Le décret n°2026-344 du 7 mai 2026, publié au Journal officiel du 8 mai, vient préciser les conséquences concrètes de la « suspension » partielle de la réforme des retraites de 2023 pour les fonctionnaires territoriaux affiliés à la CNRACL. Ce texte, attendu depuis plusieurs mois, traduit dans la réglementation les mesures adoptées dans le cadre de la loi de financement de la Sécurité sociale pour 2026.
Ces évolutions concernent principalement les générations nées entre 1964 et 1968, avec des départs en retraite avancés de trois à six mois selon les situations. Les dispositifs liés aux carrières longues ainsi que les catégories actives et super-actives sont également impactés.
Une entrée en vigueur au 1er septembre 2026
Le décret ne produira ses effets qu’à compter du 1er septembre 2026. Les agents prenant leur retraite avant cette date ne bénéficieront donc pas des nouvelles dispositions.
Pour les fonctionnaires nés entre 1964 et 1968, les conditions de départ sont revues à la baisse. Dans la majorité des cas, l’âge légal de départ est avancé de trois mois et la durée de cotisation réduite d’un trimestre.

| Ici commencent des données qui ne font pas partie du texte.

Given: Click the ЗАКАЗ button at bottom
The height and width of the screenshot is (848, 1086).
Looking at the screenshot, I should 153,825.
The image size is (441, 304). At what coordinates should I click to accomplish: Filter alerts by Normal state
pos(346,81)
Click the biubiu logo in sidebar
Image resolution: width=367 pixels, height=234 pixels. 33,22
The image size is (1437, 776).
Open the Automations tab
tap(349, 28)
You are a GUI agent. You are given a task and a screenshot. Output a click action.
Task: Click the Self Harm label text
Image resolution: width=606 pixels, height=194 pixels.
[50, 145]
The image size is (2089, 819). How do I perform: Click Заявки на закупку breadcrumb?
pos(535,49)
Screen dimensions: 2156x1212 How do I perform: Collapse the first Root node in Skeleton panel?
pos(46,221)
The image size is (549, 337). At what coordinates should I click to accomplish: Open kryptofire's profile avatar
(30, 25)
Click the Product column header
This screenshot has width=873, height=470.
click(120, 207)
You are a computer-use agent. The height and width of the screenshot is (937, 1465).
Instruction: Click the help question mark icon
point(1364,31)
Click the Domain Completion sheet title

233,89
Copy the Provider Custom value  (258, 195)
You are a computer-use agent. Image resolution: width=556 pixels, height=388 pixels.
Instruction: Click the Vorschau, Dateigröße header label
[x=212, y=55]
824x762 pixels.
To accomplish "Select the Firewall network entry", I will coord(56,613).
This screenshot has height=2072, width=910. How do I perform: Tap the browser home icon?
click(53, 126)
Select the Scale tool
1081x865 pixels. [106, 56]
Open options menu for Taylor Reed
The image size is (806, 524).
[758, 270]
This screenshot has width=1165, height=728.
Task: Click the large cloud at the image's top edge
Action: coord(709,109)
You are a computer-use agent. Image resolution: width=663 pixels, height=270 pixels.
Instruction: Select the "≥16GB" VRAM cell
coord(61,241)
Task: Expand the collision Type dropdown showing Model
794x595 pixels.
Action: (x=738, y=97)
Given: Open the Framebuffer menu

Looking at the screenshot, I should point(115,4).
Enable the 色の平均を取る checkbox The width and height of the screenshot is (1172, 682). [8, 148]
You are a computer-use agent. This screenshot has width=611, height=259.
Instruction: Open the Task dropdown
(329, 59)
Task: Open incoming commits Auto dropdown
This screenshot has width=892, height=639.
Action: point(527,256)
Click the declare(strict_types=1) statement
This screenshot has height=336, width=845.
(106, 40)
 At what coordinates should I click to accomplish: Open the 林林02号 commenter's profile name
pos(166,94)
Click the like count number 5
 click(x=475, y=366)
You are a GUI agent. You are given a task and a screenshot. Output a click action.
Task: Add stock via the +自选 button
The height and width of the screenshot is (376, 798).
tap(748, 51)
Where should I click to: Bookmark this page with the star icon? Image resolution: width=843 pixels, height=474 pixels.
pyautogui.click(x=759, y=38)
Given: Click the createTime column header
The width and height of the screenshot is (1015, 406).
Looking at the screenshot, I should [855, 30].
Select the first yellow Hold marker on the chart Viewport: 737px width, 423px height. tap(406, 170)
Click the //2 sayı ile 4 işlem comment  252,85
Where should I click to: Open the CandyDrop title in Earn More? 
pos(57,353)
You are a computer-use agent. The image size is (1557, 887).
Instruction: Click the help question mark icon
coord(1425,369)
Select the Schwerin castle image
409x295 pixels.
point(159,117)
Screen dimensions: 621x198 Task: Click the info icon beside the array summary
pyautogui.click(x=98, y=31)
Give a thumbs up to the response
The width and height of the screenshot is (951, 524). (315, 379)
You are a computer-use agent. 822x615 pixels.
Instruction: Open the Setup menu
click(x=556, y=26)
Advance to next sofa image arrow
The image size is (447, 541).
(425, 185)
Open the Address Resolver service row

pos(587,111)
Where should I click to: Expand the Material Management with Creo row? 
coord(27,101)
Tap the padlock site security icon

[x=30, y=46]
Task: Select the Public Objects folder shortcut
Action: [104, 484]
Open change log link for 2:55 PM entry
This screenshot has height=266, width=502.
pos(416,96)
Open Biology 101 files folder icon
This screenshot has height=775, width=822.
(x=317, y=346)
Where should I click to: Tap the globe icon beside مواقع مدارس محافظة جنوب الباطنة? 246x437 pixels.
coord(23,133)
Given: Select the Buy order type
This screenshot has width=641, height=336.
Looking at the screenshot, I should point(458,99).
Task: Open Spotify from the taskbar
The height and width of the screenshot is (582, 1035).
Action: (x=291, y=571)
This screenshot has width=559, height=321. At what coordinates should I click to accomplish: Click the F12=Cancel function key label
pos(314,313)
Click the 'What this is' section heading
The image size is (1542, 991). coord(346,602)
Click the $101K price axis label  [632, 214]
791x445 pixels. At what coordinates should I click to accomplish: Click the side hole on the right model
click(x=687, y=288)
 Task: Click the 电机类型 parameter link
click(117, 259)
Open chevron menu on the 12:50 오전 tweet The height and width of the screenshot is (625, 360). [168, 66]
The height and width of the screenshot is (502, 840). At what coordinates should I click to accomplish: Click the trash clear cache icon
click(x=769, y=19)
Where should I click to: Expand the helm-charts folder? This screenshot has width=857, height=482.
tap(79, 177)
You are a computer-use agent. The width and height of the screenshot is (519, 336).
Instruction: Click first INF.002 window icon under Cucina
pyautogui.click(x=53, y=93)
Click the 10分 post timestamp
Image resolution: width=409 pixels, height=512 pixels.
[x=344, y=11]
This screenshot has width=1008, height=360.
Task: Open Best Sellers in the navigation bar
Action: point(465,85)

À titre d’exemple, un agent né en 1964 pourra partir à 62 ans et 9 mois au lieu de 63 ans, avec 170 trimestres cotisés au lieu de 171. Les agents nés entre janvier et mars 1965 sont les principaux bénéficiaires de cette évolution puisqu’ils gagnent jusqu’à six mois sur l’âge légal de départ.
En revanche, aucun changement n’est prévu pour les générations nées à partir de 1969 : l’âge légal reste fixé à 64 ans avec une durée de cotisation de 172 trimestres.
Des évolutions pour les carrières longues
Le dispositif « carrières longues » est également ajusté. Pour rappel, il permet un départ anticipé aux agents ayant commencé à travailler jeunes et justifiant d’une durée de cotisation suffisante.
Les agents nés en 1964 et 1965 pourront bénéficier de ce dispositif et d’un gain d’un à deux trimestres. Là encore, les personnes nées entre janvier et mars 1965 sont les plus avantagées, avec une condition ramenée à 170 trimestres cotisés au lieu de 172.
Pour les agents nés entre 1966 et 1970 ayant validé cinq trimestres avant 20 ans, la réforme permet également un départ anticipé de trois mois par rapport aux règles issues de la réforme de 2023.
Catégories actives et super-actives : des départs avancés
Les fonctionnaires territoriaux relevant des catégories actives ou super-actives sont eux aussi concernés.
Pour les catégories actives, les agents nés entre 1969 et 1973 pourront partir trois mois plus tôt que prévu initialement, voire six mois pour ceux nés entre janvier et mars 1970.
Concernant les catégories super-actives, notamment certains métiers particulièrement pénibles comme les égoutiers territoriaux, les agents nés entre 1974 et 1978 bénéficieront également d’un départ avancé de trois mois, avec un gain pouvant atteindre six mois pour les personnes nées au début de l’année 1975.
Deux décrets toujours attendus
Si ce nouveau texte apporte plusieurs clarifications, certaines mesures votées dans la loi de financement de la Sécurité sociale pour 2026 restent encore en attente de publication.
Deux décrets doivent notamment préciser :
- la majoration de deux trimestres réputés cotisés par enfant pour les femmes à compter de septembre 2026 ;
- la modification du calcul des pensions pour les mères de famille, avec une prise en compte des 24 meilleures années pour un enfant et des 23 meilleures années pour deux enfants ou plus, au lieu des 25 meilleures années actuellement.
À ce jour, aucun calendrier de publication n’a été communiqué par le gouvernement.